North Carolina’s immigrant populace emphasizes the financial power of non-native residents via their vital contributions to the state’s economy, according to a report commissioned by the North Carolina Justice Center.
The immigrant population of North Carolina quintupled from 1990 to 2013, and those numbers mimicked growth on the national level. In 2013, approximately 41.3 million immigrants lived in the United States, an all-time high for a nation historically built on immigration. In North Carolina, the cities Greensboro/Winston-Salem, Raleigh-Durham and Charlotte, in particular, witnessed tremendous immigrant population growth; yet, state-wide the economic activity of immigrants stimulated local prosperity for two decades.

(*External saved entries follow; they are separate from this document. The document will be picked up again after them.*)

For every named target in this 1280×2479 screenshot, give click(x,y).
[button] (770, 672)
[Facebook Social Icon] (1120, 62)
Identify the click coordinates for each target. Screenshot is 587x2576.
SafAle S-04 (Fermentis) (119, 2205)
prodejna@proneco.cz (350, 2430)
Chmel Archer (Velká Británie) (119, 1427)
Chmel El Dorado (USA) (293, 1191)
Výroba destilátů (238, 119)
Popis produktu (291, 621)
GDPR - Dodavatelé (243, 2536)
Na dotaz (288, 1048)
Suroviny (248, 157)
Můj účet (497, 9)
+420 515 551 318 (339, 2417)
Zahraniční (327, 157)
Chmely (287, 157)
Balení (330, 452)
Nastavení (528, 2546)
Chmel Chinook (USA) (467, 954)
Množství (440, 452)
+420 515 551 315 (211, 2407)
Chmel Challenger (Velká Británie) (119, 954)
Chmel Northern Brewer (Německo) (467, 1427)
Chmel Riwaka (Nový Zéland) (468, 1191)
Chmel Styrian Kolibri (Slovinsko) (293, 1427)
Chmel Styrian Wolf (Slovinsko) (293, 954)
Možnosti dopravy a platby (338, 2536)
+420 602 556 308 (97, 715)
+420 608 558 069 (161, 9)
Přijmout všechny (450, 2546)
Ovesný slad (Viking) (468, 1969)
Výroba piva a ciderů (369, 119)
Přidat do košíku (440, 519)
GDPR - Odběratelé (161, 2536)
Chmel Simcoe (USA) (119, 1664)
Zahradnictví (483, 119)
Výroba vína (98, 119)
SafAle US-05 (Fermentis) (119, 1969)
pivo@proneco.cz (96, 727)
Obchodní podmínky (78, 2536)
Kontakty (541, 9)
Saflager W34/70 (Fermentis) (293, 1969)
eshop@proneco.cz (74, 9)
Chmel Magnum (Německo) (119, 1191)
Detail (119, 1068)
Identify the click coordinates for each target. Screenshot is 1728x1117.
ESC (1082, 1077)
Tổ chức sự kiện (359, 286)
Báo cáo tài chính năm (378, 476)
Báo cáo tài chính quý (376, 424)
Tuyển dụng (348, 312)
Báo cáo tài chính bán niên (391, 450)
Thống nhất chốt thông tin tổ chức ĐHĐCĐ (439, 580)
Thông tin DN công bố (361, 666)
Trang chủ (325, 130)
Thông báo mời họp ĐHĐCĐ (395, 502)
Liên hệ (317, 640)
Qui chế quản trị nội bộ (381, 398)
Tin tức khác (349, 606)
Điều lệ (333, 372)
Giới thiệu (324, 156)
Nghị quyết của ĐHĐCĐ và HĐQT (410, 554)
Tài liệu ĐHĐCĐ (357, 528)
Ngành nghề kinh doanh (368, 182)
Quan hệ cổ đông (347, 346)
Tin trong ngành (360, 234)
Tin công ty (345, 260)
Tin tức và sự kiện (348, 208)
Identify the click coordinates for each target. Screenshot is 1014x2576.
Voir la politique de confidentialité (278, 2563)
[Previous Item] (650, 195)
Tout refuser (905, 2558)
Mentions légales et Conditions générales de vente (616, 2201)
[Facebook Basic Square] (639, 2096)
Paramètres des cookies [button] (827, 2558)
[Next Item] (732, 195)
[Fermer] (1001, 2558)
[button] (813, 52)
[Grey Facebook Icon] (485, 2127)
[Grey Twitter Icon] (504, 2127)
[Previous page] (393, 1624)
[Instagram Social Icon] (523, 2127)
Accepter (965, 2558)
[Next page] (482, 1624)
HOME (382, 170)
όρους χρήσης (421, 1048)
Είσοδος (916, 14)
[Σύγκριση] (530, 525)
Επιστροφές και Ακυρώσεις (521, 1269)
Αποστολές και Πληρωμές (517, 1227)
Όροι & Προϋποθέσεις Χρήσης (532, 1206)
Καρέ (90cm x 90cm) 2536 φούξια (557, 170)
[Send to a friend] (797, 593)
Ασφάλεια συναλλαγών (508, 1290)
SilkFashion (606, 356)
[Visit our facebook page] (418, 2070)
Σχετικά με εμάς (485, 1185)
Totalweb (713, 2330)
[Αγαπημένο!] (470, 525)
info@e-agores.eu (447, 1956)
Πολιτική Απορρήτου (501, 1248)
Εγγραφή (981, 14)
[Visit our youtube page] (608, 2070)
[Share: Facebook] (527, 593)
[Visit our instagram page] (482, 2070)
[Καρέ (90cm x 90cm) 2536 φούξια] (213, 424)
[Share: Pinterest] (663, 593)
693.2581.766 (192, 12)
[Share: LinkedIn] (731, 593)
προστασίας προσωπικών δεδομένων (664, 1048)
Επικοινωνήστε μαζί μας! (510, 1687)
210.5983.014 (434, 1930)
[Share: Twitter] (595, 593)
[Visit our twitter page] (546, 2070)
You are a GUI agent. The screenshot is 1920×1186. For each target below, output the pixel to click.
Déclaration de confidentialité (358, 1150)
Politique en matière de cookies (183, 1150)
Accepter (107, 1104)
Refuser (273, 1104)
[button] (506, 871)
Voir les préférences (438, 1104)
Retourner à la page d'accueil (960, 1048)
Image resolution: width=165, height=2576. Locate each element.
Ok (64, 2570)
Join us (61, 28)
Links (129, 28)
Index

The report, titled “Smart Choices in an Era of Migration,” highlights the economic importance of the state’s immigrant population.
Both urban areas and rural communities benefit from the presence of foreign-born individuals. The report states that on average, counties with large immigrant populations tend to have lower unemployment rates and levels of poverty. Also, they tend to have higher wages.
According to the report’s author, Patrick McHugh, immigrants flock to North Carolina because of the enormous opportunities, which include “main street businesses,” revitalized neighborhoods and an increasingly global marketplace. Immigrants now comprise 20 percent of ‘main street business’ owners and immigrants account for more than 80 percent of the new Main Street business owners since 2000.
Immigrants have integrated into the state’s labor force, particularly in the areas of technical services, agriculture, construction, retail trade, manufacturing, education, banking and health care. Their economic input far exceeds their share of the population.